[Dataset excerpts]
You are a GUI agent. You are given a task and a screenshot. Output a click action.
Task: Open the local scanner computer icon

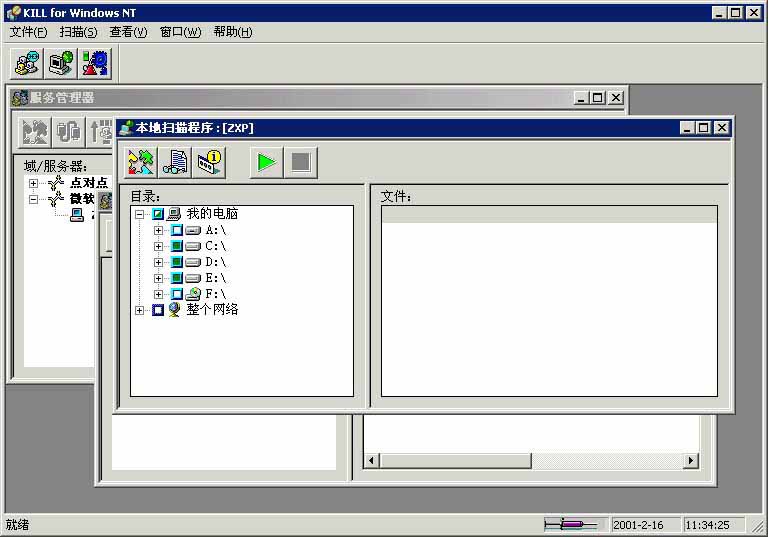click(x=61, y=63)
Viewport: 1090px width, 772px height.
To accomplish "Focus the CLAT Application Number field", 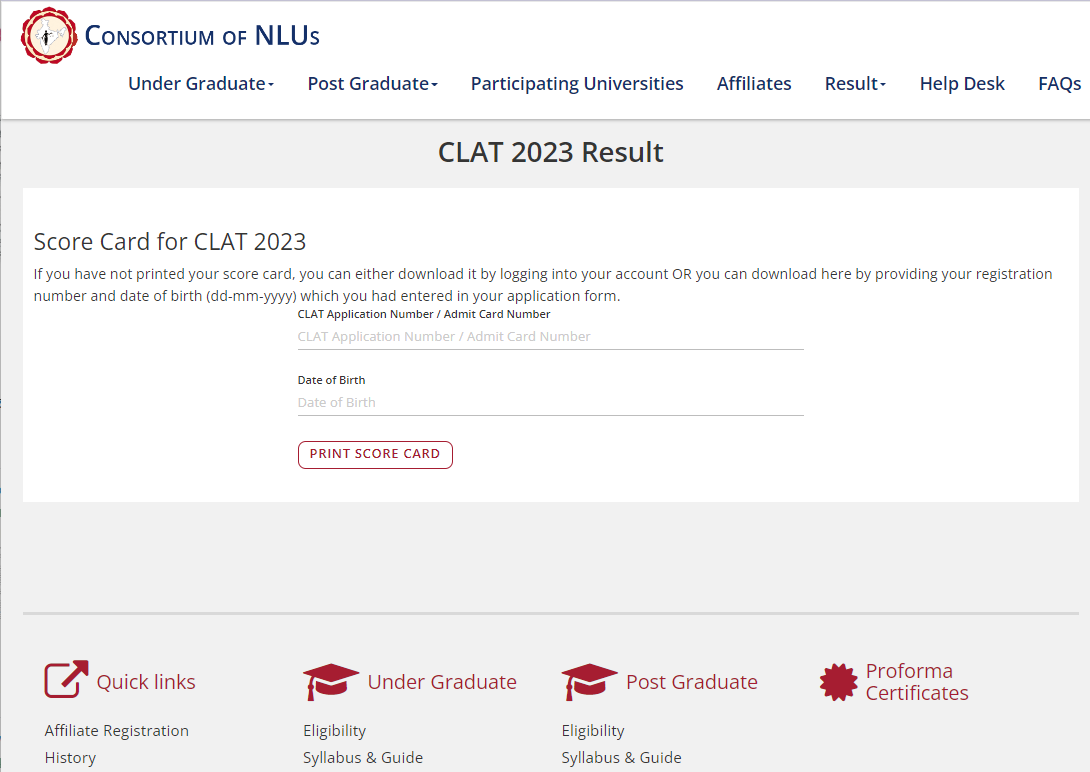I will tap(550, 337).
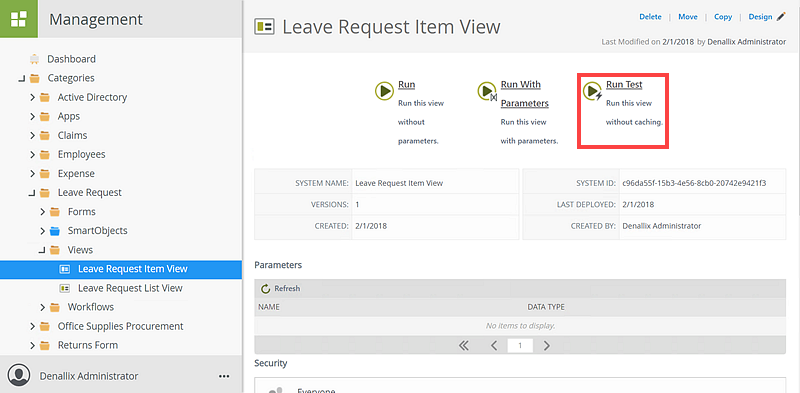Screen dimensions: 800x393
Task: Click the Design pencil icon
Action: click(x=781, y=17)
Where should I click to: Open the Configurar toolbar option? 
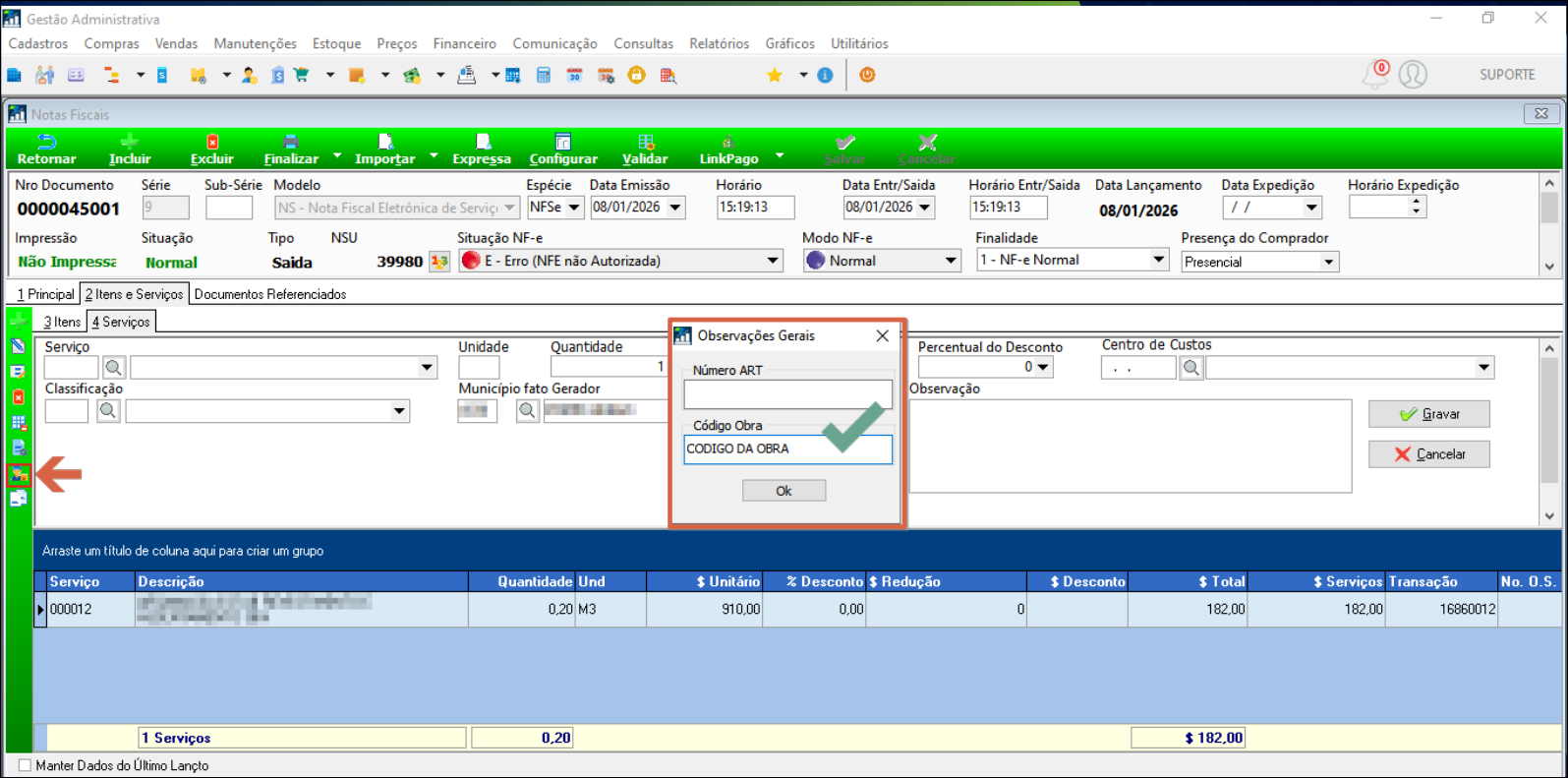pos(562,143)
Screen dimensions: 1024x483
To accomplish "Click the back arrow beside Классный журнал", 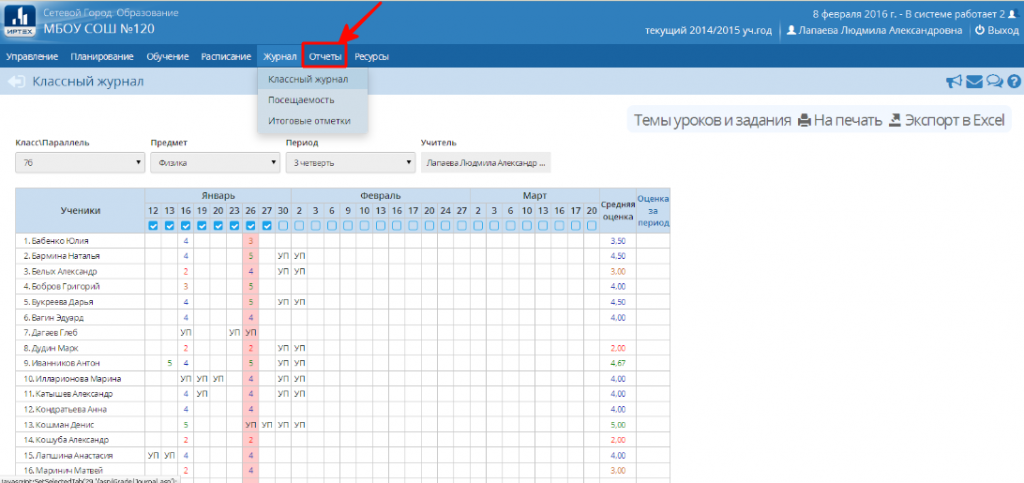I will (16, 82).
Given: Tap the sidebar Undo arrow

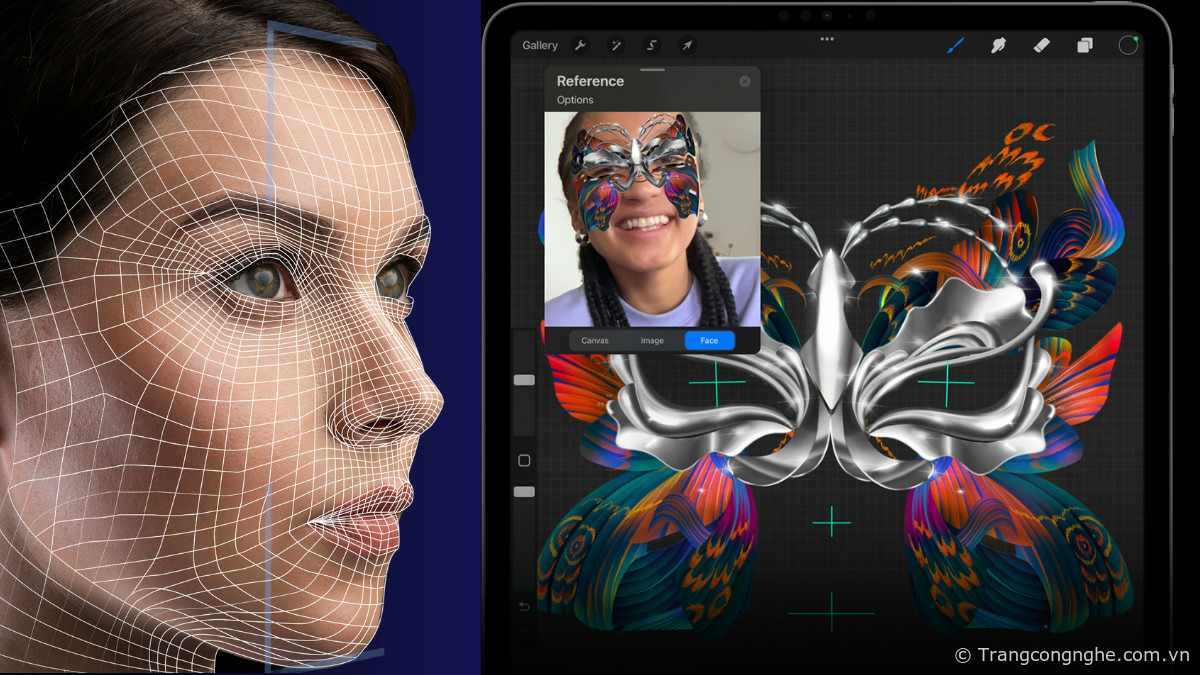Looking at the screenshot, I should (524, 607).
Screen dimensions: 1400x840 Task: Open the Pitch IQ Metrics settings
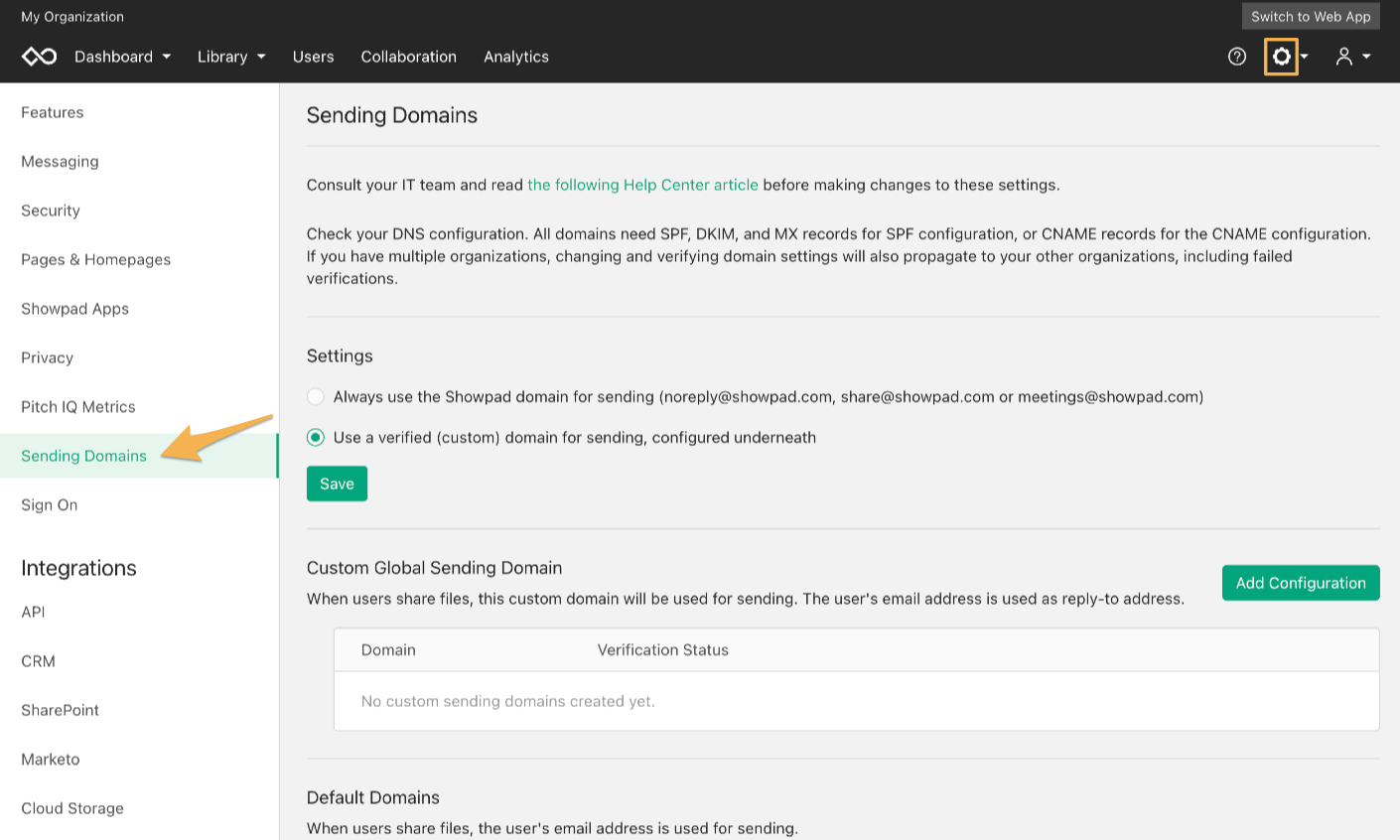(78, 406)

### THE PROBLEM
Copy exactly the lines from the line that has "Screen dimensions: 1400x840" through the last line of the entries above, inclusive, and no others. Pictures do not go in the copy.

### ANSWER TO THIS TASK
Screen dimensions: 1400x840 Task: Open the Pitch IQ Metrics settings
(78, 406)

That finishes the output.